I'm not sure how to ask that kind of question without it being offensive. Not, "Have you got a franchise here, or something?"

Arlene said excitedly that yes, she had always wanted to interview homeless people too, to find out what in their lives had brought them there, etc.

Saturday night Bill and I went to the Red Cross fundraiser.

At 3 a.m. Sunday morning, Arlene's house burned down.

She lived way up in the foothills in a very windy area. Because of the distance to a fire station, she had no insurance on her 3-story home. She did not know she could have insured the contents. Arlene's daughter wakened to the sound of the fire. The two of them and a teenage grandson all got out safely, but the house is unliveable. She says the fire department could find no cause of the fire and suspected arson until they heard there was no insurance.
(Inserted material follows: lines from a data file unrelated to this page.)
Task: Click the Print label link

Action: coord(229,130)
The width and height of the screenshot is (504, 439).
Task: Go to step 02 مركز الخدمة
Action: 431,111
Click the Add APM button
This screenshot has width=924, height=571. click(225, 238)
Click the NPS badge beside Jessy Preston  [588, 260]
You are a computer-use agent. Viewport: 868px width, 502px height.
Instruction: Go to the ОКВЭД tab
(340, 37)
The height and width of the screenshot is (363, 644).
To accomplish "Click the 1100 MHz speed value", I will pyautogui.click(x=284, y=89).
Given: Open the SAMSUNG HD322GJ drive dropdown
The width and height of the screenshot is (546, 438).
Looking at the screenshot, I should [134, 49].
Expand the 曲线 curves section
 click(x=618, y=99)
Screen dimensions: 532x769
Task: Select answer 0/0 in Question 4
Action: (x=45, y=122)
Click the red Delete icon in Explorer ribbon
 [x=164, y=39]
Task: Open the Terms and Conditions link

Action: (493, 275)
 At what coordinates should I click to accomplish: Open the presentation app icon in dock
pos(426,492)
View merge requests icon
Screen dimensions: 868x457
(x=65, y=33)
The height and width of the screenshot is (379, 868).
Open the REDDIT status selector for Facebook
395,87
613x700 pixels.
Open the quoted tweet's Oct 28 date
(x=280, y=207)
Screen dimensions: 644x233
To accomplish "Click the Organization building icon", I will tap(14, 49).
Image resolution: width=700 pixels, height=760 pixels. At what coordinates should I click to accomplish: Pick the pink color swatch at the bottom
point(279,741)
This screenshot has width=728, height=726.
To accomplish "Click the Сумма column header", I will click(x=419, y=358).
The Red Cross has put Arlene up at a motel for four nights. The other two have gone to stay with friends. She says there is a "log cabin" on the property that her son built a long time ago, and she wants to stay there. It has no water or electricity. The power company is coming out tomorrow to see if they can get power to it. She says she can shower at the Y. Another co-worker offered bedroom furniture, but she says there's no room for it. Not even room for a twin bed someone else offered. I'll offer to let her stay here, but it's far from her homesite, and she wants to be nearby she said.

She's 71 years old, thin as a rail, and proud. And homeless.